After clicking on the NewspaperARCHIVES link to see the 982 matches, here is the top of the list (the user can choose 20, 50 or 100 matches on the screen):

The first match shown above is a 5-star match (the highest possible), which means there are several matching points like names and dates.  However, the match above is not for the person in my MyHeritage tree, since it announces a marriage in 1982 of a daughter to a couple in my tree that married in 1982 themselves.  It is one generation off, but it's a 5-star match.  That's a problem with any text matching program whether OCR or not, and is to be expected.

Of course, there were many 1 and 2 star matches found by the Record Matches for persons in my tree.  Further down the list is a 2-star match for Joseph Carringer:

On the screen above, the match is highlighted in yellow in the OCR rendering of the text.  To see the actual article, I clicked on the blue "Review Match" button below the transcription:

The newspaper name, publication date and OCR text rendering is provided at the top of the page, but after several seconds (typically 5 to 10 seconds on my computer - remember it goes from MyHeritage to WorldVitalRecords to NewspaperARCHIVES and back in order to show the image).

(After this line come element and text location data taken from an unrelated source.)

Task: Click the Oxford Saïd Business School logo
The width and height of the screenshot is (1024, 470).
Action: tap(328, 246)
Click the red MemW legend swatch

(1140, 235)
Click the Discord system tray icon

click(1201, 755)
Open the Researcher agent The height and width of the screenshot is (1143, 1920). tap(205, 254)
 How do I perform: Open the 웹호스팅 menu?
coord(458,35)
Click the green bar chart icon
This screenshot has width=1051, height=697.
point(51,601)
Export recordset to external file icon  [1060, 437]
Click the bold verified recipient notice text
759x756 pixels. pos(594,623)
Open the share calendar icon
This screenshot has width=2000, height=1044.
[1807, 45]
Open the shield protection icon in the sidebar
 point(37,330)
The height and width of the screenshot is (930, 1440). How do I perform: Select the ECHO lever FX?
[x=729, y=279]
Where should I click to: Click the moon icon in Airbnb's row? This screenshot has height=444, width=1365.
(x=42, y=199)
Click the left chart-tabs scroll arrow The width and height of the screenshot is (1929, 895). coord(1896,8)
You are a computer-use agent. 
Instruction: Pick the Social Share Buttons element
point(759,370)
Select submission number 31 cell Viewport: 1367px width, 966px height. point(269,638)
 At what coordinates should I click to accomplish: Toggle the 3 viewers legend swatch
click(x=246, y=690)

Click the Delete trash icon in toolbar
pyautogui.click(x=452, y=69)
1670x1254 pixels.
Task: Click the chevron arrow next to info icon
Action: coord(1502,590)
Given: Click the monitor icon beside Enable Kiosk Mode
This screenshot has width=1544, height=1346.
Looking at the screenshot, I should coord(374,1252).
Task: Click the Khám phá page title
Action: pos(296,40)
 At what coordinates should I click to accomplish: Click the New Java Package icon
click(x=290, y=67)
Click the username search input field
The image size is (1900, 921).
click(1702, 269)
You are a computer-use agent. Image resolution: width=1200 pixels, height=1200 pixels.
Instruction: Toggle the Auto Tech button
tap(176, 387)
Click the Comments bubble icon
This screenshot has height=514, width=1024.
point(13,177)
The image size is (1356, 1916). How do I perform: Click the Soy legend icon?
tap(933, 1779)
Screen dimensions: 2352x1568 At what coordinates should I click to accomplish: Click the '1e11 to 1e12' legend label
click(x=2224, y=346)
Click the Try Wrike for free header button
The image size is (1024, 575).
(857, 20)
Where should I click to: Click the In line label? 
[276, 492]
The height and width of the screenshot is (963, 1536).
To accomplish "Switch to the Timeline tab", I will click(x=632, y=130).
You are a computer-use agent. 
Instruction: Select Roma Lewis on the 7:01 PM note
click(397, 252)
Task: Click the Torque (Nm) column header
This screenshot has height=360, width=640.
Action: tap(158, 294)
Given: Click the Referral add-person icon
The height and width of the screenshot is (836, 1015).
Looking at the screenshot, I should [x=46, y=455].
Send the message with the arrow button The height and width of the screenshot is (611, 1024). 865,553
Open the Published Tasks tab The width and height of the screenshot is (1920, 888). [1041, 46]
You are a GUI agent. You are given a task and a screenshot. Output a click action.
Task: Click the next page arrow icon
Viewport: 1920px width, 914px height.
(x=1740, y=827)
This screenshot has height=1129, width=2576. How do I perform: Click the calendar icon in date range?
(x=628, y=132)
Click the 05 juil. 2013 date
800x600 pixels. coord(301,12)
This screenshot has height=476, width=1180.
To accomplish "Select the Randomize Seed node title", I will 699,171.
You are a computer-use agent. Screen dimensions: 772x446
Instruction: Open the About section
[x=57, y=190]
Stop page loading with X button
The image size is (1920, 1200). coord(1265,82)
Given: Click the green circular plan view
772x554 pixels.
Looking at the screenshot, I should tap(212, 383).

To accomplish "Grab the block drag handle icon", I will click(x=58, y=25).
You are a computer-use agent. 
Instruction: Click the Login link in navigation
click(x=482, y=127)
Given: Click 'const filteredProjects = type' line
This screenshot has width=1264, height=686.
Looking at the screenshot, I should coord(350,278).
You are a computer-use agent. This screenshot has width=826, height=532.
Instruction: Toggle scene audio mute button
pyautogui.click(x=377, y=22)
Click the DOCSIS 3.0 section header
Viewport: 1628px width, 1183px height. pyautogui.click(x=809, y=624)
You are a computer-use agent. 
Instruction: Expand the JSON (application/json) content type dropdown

Scrolling down I can see the newspaper article in the relatively small window, and can zoom into the image so that I can read the article of interest.  The text matching is highlighted in yellow to help the searcher find the information of interest:

If the searcher wants to save the newspaper page, s/he can click on the Download icon (below the page image on the right - the down arrow icon).  Or the searcher can Print the full page by clicking on the Print button next to the Scribd logo above the page image on the left.

I found another really interesting article by scrolling through the matches - the transcription of this one said that Solomon Sovereign died at age 915:

Alas, the OCR got it wrong, he was only age 95.

After each match is reviewed, I decide if I want to add the information to my database.  I also click on the "Confirm" or "Reject" button so that I don't have to see the match again if I choose to limit my searches in the database to "Pending."
For the NewspaperARCHIVES collection, it is probably most time efficient to search by "Last Name" rather than "Confidence" or "Status" so that the matches for one person appear together.  

This system of Record Matches is excellent - especially when there are too many matches to consume in one sitting (I can only take two hours or so at one sitting).  Since I "Confirm" or "Reject" a reviewed match, I can search only the "Pending" matches the next time I review matches.  

As MyHeritage pointed out in their press release, no other provider of record searches provides a similar service for newspaper articles - this one is unique to date.

Disclosure:  I have a complimentary subscription to both and courtesy of MyHeritage, for which I am grateful.  However, this does not influence my objective opinions in reviews of these websites and their products. 

The URL for this post is:

Copyright (c) 2012), Randall J. Seaver

1 comment:

Margel said...

I am a big fan of Newspaper Archives. I remember just "getting lost" in it for over four hours one night when I first discovered it. The stories that can be found in newspapers are often what makes them real. I get my access through my local library card - St. Joseph County Public Library in South Bend, IN. They have a long list of databases that are available from your computer at home for individuals with a SJPL library card. Don't live in the area? They have library cards available for purchase by individuals who live outside the county - anywhere outside the county! Another great database they have accessible from home is the Historical Chicago Tribune. Always check the libraries.